▸ Objective
Continue the St Barts forum thread about the Friends of Bill W meetings from its last post.

▸ Extract provided
# # # #

# St Barts Forums > Meetings in SBH (and elsewhere) >  >  Friends of Bill W

## RickyG

Outstanding meetings are currently being held every Tuesday and Friday evenings 6:00pm to 7:00pm.   There are also some impromptu morning meetings held on the beach, based on group consensus.

The meetings are held in the little building next to the church.  If you are facing the church front doors, it is to the left.

Contact info:

http://aa-stbarts.blogspot.com/

----------


## JEK

Another amazing ethereal shot. Thanks for the info on the meetings and congratulations.

----------


## Bart -my real name-

Wow!  Is that the sun or the moon?

----------


## RickyG

> Wow!  Is that the sun or the moon?



The Zun..... Tuesday 8:42 am

----------


## Bart -my real name-

Noice!

----------


## BND

Lovely!  Thanks for the magic!

----------


## tim

The power of The Lord!

----------


## GramChop

> The power of The Lord!



Indeed!

----------


## NYCFred

Are they conducted in French or English?

Great shot, BTW...

# # # #

▸ Data section
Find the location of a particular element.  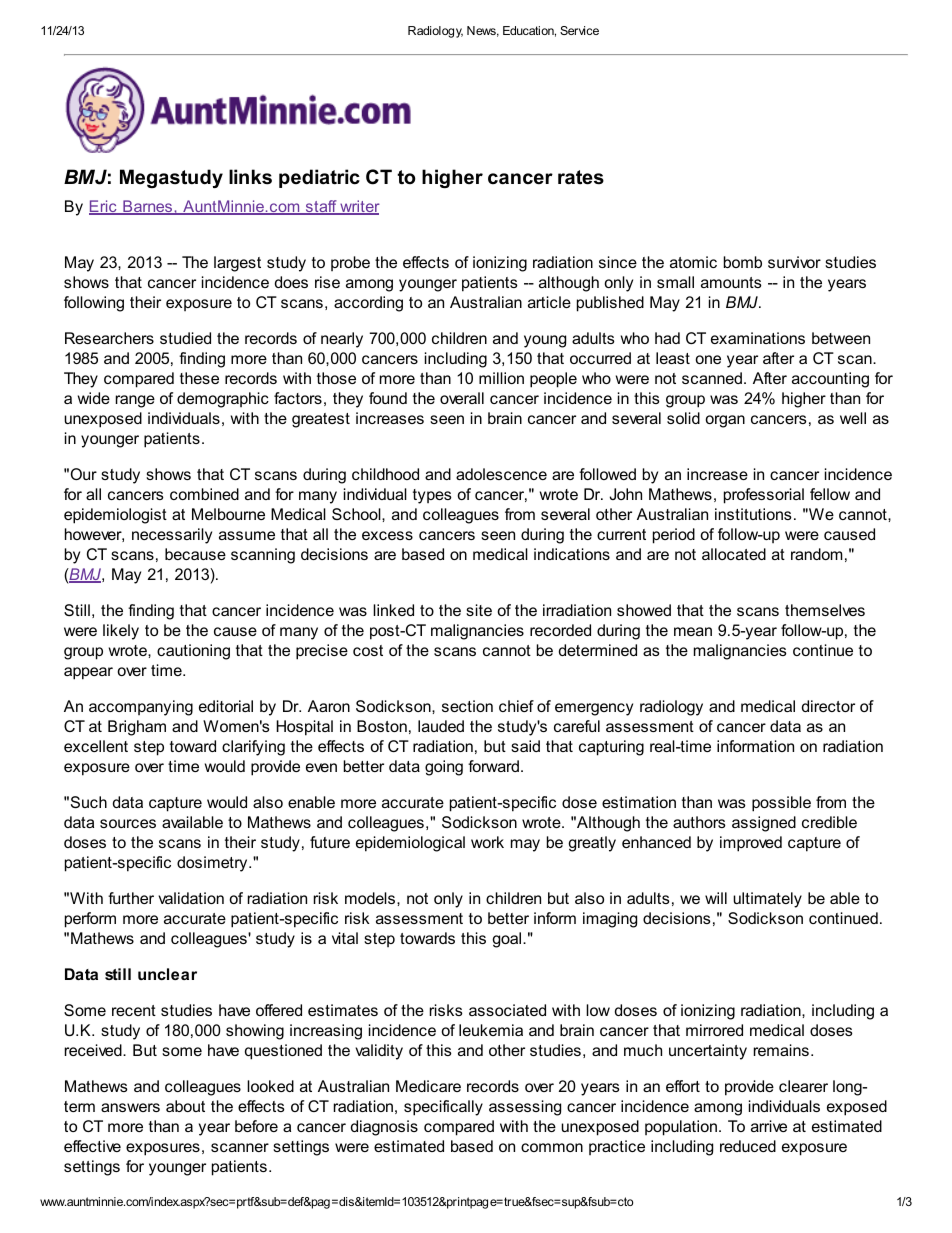

validation is located at coordinates (191, 898).
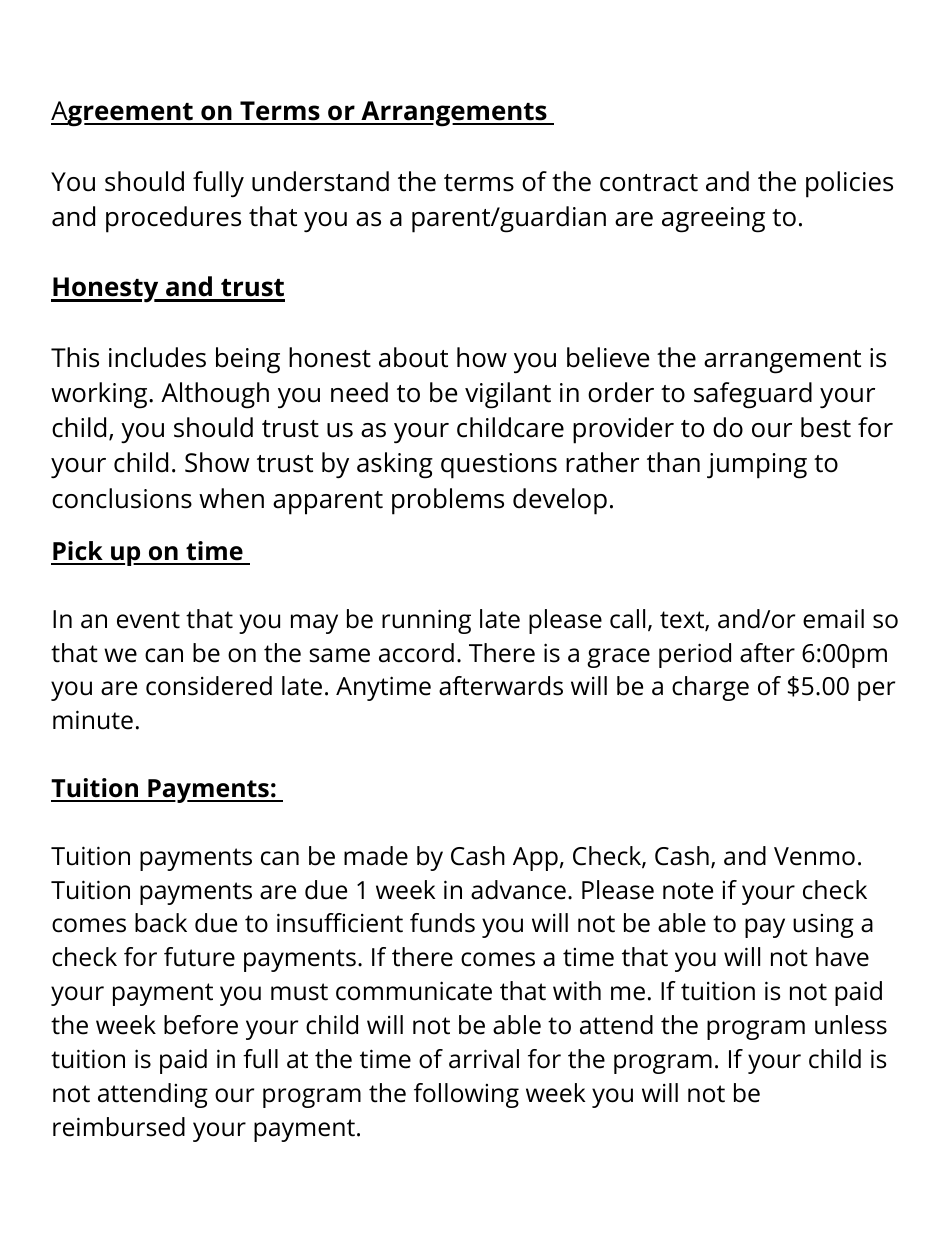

# # # #

▸ Response to the exercise
----------


## RickyG

The meetings are small and conducted in english.  French speaking members have been encouraged to participate, but my understanding is that there is not much interest from the local residents?  This group greatly appreciates vacationing visitor participation.  At some points of the year, attendance can drop to just the group leader who remains available for those seeking fellowship.

----------


## Dr T

Thank you for posting this, Rick. Yes, AA meets twice weekly at the church in Gustavia Tuesday and Friday nights 6pm-7pm. We also meet every morning at 7.30am at various locations. Phone +590.690.65.61.22 for details. http://aa-stbarts.blogspot.fr/

----------


## JEK

Dr. T -- thanks for sharing. Posted the link in the Timeless Tips section of the Forum.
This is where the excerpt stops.